実は、その『ミス・ブランチ』なんですが、世界に数十脚しかなくて、非常に貴重なものなんですが、そのうち一脚をコクヨが所蔵しているんです。

『ミス・ブランチ』(倉俣史朗)1988年

え! そうなんですか!

数年前、倉俣史朗の展覧会を行ったときに、じつはコクヨさんから倉俣史朗さんの作品をお借りしましたね。

そうですね、お貸ししました。

あ! そうだったんですね!

親友と女友達が「実は前から付き合ってたんだ」みたいな話だけれど、そういうことである。

マッキントッシュの椅子はご覧になりましたか?

あ、はい。……座り心地はそんなにいいというものではなかったですね。

でしょう。しかしまさにそこで、その椅子は、座り心地ではなく、空間を演出するという、そういう機能を重視してデザインされたんですね。

椅子のおもしろさというのは、まさにそういうところにあるんですよ、実際に座るだけではなく、空間のたたずまいであったりとか、椅子があったというだけで人がいたという形跡を感じられたりとか、人の温度を感じるんですね。

椅子それぞれに、それぞれの役割がある。ということですね……おもしろいですね。

椅子は思想の表明椅子は思想の表明

椅子の機能というものをもうひとつ追加でいうならば、例えば時代の思想や、哲学や理念の表明という面も併せ持っているんです……例えば、ジグザグという椅子はご覧になりましたか?

あ、見ました。

『ジグザグ』(ヘリット・トーマス・リートフェルト)1932−33

その椅子の作者のリートフェルトは、オランダの芸術運動『デ・ステイル』に参加して、その理念を表明する名作椅子を生み出していったんです。

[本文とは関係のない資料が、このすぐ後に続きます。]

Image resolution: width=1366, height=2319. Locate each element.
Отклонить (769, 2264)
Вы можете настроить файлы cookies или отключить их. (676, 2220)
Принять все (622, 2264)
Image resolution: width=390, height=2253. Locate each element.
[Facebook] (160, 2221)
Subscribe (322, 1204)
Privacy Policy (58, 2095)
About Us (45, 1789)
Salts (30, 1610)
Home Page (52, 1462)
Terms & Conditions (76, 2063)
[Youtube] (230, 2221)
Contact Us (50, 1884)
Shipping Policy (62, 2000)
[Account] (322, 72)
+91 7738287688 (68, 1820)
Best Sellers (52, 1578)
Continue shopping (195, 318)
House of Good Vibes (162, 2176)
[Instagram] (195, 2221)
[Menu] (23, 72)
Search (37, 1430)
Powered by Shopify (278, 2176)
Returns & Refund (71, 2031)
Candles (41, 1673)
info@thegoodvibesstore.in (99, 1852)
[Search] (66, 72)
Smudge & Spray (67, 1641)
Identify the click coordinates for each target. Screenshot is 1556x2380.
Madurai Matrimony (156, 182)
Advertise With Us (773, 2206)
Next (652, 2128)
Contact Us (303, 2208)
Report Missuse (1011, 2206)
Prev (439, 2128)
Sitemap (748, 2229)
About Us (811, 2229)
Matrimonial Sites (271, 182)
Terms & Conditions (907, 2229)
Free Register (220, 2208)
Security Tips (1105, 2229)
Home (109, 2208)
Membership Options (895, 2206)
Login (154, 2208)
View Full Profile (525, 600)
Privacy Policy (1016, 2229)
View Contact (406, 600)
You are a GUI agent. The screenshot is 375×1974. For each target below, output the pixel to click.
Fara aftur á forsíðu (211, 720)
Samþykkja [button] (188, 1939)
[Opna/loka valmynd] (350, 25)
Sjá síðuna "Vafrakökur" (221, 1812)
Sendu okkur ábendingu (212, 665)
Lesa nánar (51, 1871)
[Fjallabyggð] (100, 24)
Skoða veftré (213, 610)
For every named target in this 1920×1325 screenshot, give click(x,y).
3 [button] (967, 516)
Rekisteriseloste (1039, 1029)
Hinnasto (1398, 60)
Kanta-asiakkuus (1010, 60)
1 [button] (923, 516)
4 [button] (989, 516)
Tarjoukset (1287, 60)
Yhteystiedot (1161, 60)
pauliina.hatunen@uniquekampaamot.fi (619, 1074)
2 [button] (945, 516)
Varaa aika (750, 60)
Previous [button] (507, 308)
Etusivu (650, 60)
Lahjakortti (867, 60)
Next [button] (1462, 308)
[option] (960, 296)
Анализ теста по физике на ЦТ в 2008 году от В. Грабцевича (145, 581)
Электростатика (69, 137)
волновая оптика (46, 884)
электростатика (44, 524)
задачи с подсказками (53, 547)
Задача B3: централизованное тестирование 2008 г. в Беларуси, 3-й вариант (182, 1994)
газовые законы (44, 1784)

『デ・ステイル』は、それまでの古い具象絵画ではあまり使われなかった水平線や垂直線といった直線的な線を強調した芸術運動で、画家ではピエト・モンドリアンなどが有名だ。

ジグザグという椅子には、そういった古い芸術の価値観を超越するという思想や哲学が、込められていたのだ。

今回見た椅子の年表を作ってみた今回見た椅子の年表を作ってみた

というわけで、唐突だが、主に、19世紀から21世紀のingに続くまでの椅子の歴史を、今回美術館で見たものを中心に、年表にまとめてみた。

あくまで、今回美術館で見た椅子を中心にまとめているので、あれが抜けているとか、これがない……といった部分もあるけれど、大まかな流れとしては間違ってはいないはずだ。

そして、さまざまな椅子が、さまざまな目的によって誕生し、素材や形の工夫により、どんどんと進化していったことが分かる。

ingも、今までの椅子の概念を超越している……かもしれないingも、今までの椅子の概念を超越している……かもしれない

過去の椅子を、19世紀以降のモダンデザインの椅子を中心に振り返ってみた。

やはり、温故知新することは、とても重要なことである。

さまざまな工夫や、素材の活用によって、現在の多様な椅子が形作られてきたことが分かった。

そしてさらに、椅子には、ただ腰を掛けるためだけではなく、そこにあることで、ある種の存在感や安心感を演出する……そして、時代の思想や哲学を表明する……といった機能もあるのだ。

ingは、もちろん「長時間座っても疲れない椅子」を目標にデザインされたわけだけれども、そこには、現代のビジネスパーソンに、オフィスでどんな風に働いてほしいのか?という「時代の思想の表明」が隠されている。

今回の取材記事は、そんなNHK特集のようなまとめで終わりたい。